Castillo is 4-0 with a 1.26 ERA, nine walks and 33 strikeouts over his last four starts after he went 0-5 with a 4.10 ERA -- and the Reds went 1-6 -- in his first seven outings.
With Curt Casali behind the plate for Castillo in six of his 11 starts -- including the last four -- Castillo has a 1.33 ERA. It’s clear that they are working harmoniously.
“At the start, I was doing a couple of shakeoffs but now, these last couple of starts, I haven’t had to shake him off, and that’s amazing for me,” Castillo said via translator Jorge Merlos.
Castillo has lasted six innings or longer in each of his last four starts, including the first complete game of his career -- a 3-1 victory over the Cardinals on Sept. 11.
“He is really fun to catch. Me and him, we’re great friends obviously,” Casali said. “I feel like every time I’m up here, I’m talking about Luis, but I’m very happy to do that, because he’s an awesome person, he’s an awesome pitcher, and he’s an awesome teammate. I think we’re on a little bit of a roll right here.
“When he doesn’t have to think about what he’s throwing, he can just throw it. He can throw it to the best to his ability, and he’s liking going into games deeper.”
Saturday will be Castillo’s second time pitching at Target Field in Minneapolis. On April 27, 2018, he faced just 11 batters in one-plus innings, giving up five earned runs on six hits. He picked up a no-decision after Cincinnati battled back for a 15-9 victory.

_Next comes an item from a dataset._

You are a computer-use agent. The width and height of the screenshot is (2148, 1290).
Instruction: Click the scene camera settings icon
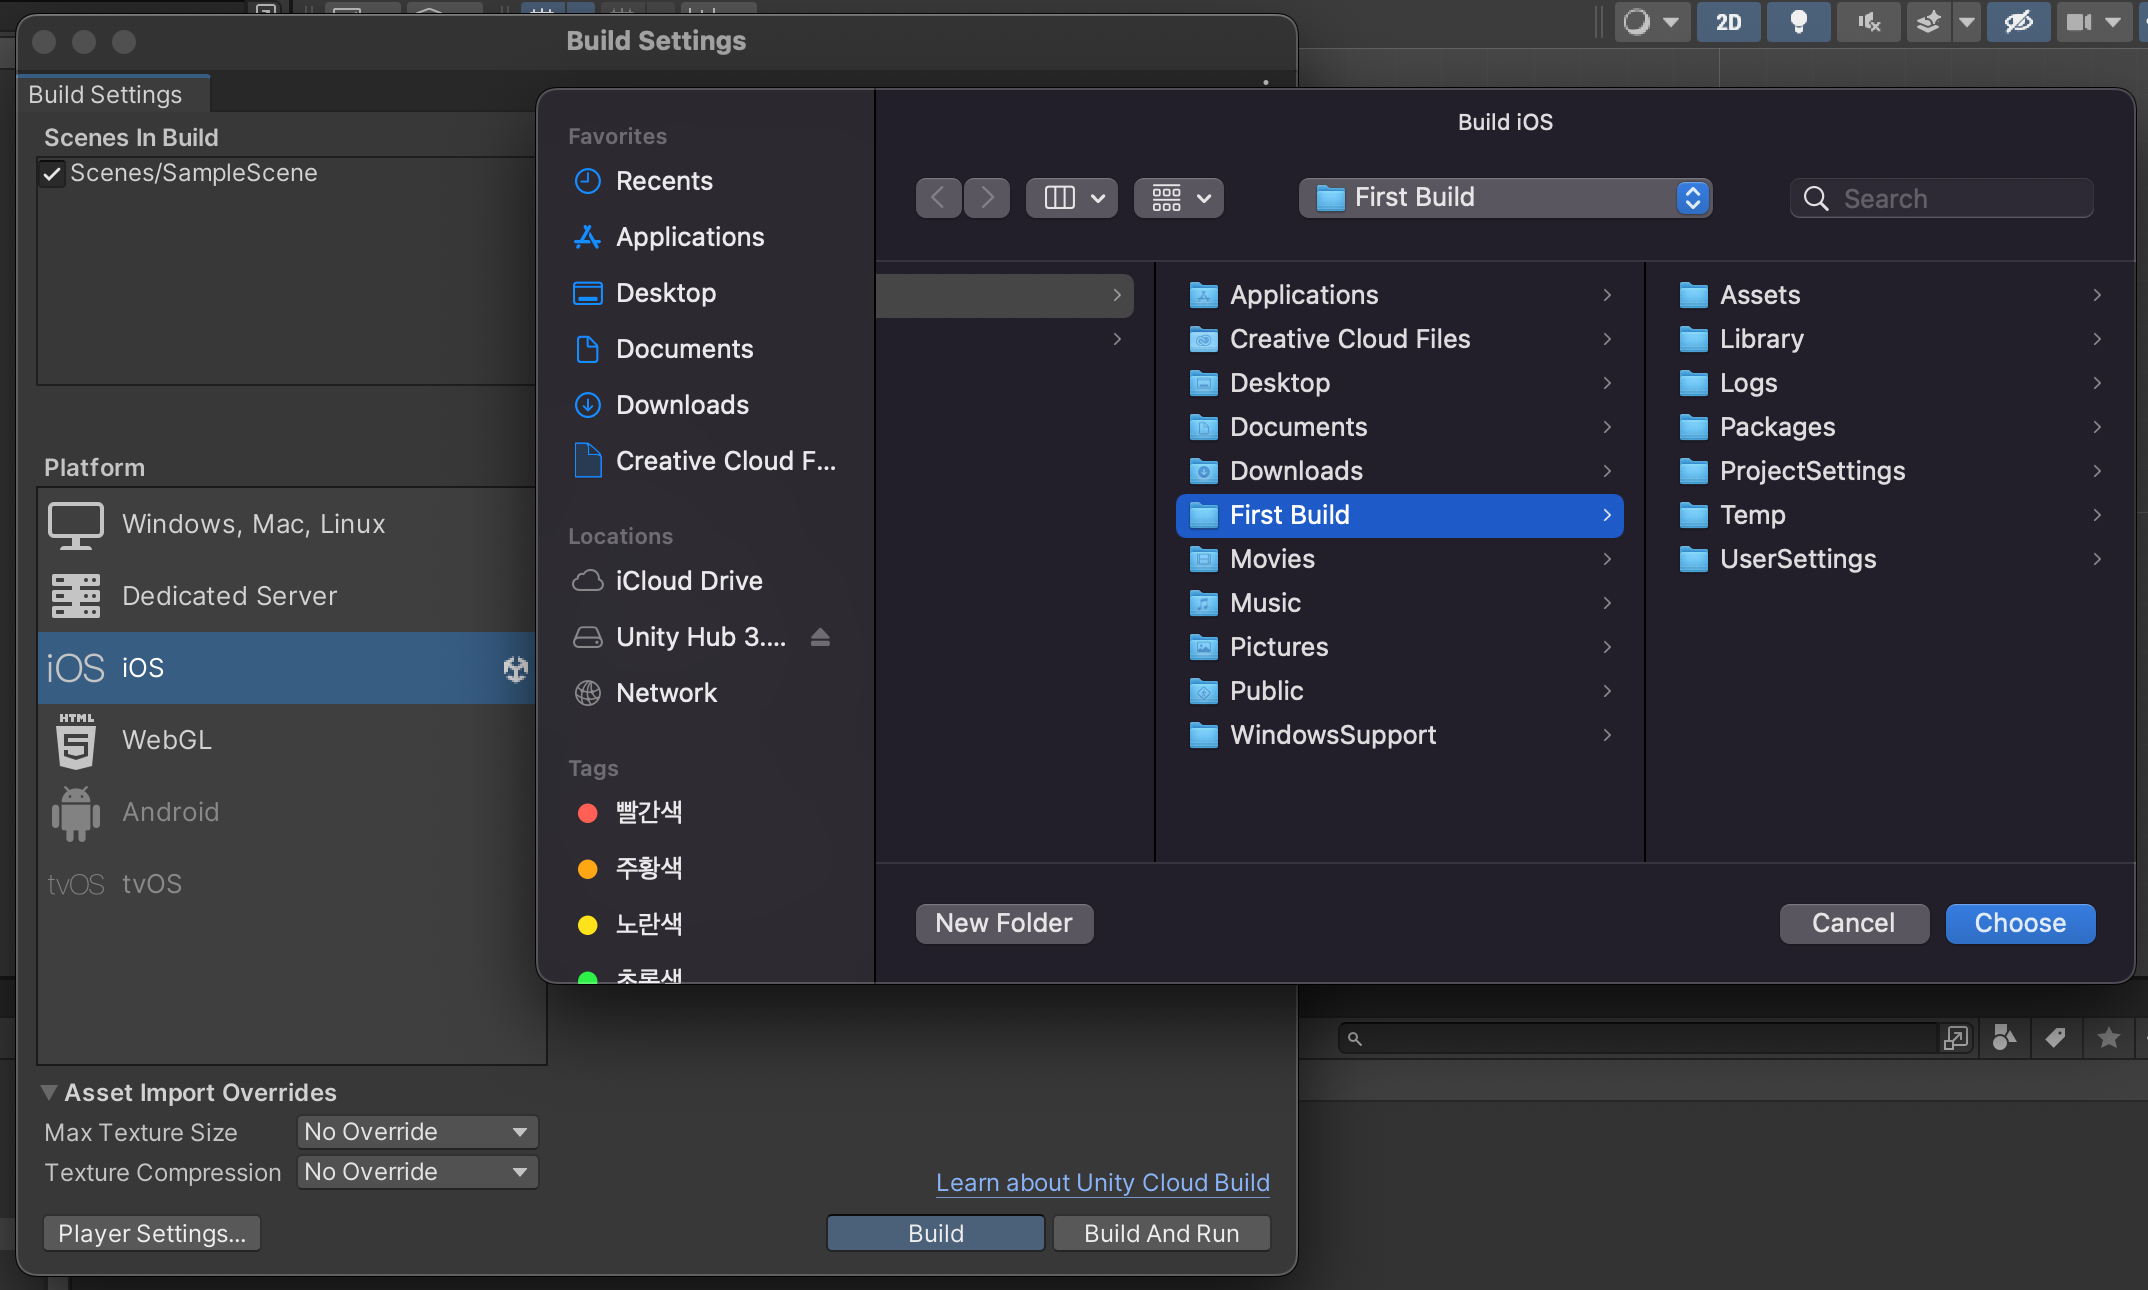click(2080, 22)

“My first start here wasn’t the best,” Castillo said. “I got a no-decision out of it, but I didn’t have my best stuff. Coming in this time, it doesn’t intimidate me, really. I’m just going out -- God willing -- and be able to put my best stuff out there and come out with a victory.”
Mini Bell reunion
The series was also an opportunity for Reds manager David Bell to work opposite his younger brother, Minnesota bench coach Mike Bell.
“I just was with him out on the field. It was great to see him,” David Bell said. “He has a lot longer hair and grew a beard since the last time I saw him, but other than that, he’s the same guy. We talk all the time. We have a great relationship, [though] we don’t get to see each other very often this time of year. It was really nice to spend some time with him. It’ll be a little weird competing being across the way.”

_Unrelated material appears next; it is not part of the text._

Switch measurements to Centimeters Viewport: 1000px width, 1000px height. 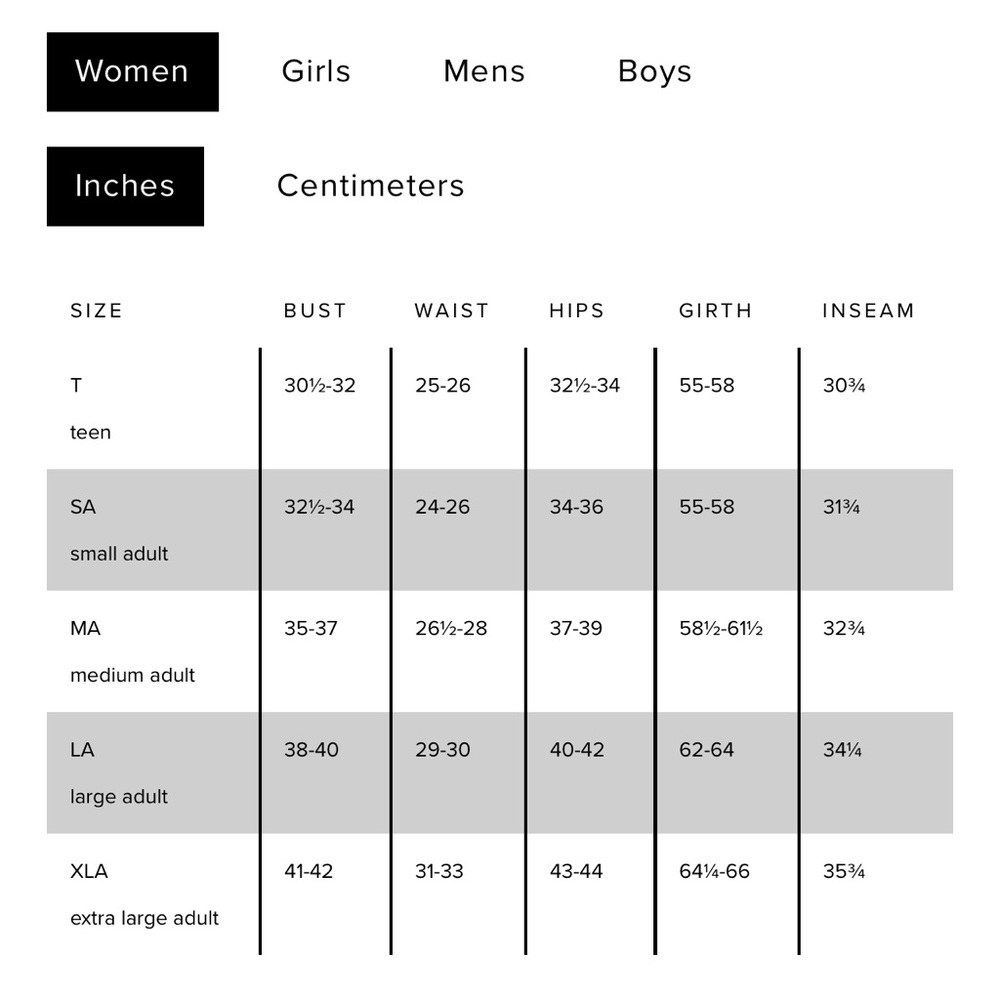[x=371, y=186]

The Bells are part of the third generation of Major Leaguers in their family. Their grandfather, Gus, was a Reds great outfielder and their father, Buddy, was a former third baseman with Cincinnati who also managed the Tigers, Rockies and Royals. He is currently a vice president and senior advisor in the Reds’ front office.
As a player, David Bell competed against teams managed by his father. The only time he played against Mike was during Spring Training.
“I know I haven’t really mentioned this to David, but I’d have preferred if it had been the first series of the year and not the last series when it’s really important games for both clubs,” Mike Bell said. “We’ll enjoy it. Getting to be on the same Major League field as my brother, not a lot of people can say they’ve done that before. I know I’ll cherish it.”
The Reds released reliever Nate Jones on Friday after he was designated for assignment. The club had contemplated adding him to the postseason taxi squad if he cleared waivers but decided not to go that route.